*Entries provided*
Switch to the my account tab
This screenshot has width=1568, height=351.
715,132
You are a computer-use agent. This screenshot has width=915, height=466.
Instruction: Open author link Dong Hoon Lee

==

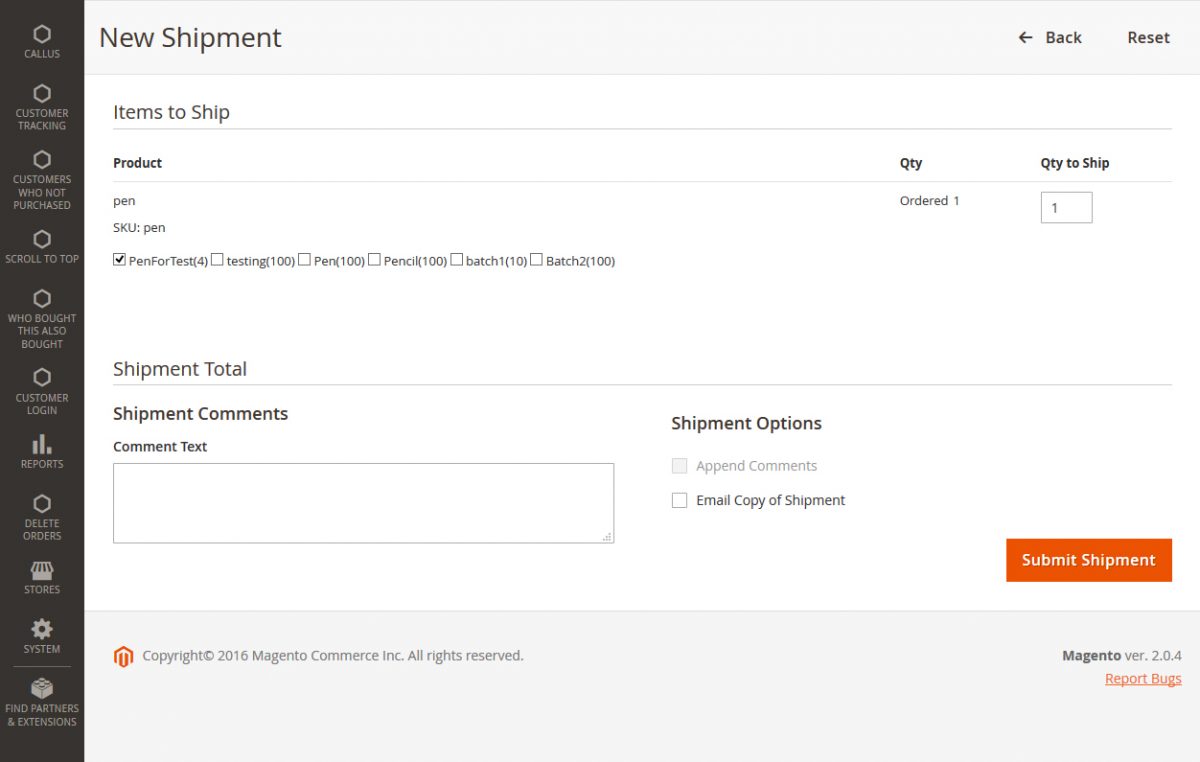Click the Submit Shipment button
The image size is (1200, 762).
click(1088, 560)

==

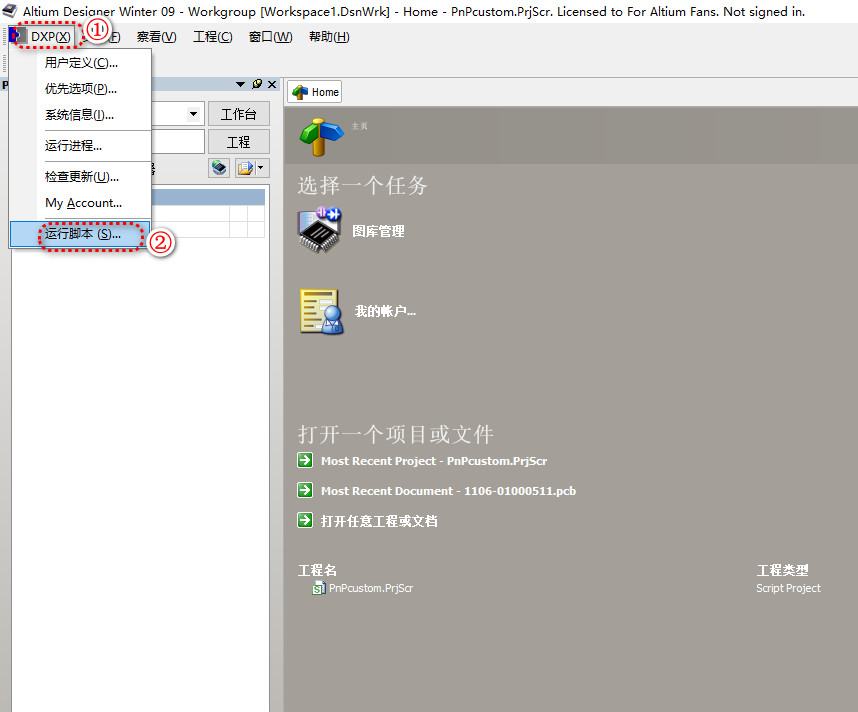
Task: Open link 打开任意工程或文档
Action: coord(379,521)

*What to produce*
All lines in the listing above from the line containing "Switch to the my account tab" to the line containing "Instruction: Open author link Dong Hoon Lee", inclusive, should be retyped exactly; no other lines should appear.

*Exercise result*
Switch to the my account tab
This screenshot has width=1568, height=351.
715,132
You are a computer-use agent. This screenshot has width=915, height=466.
Instruction: Open author link Dong Hoon Lee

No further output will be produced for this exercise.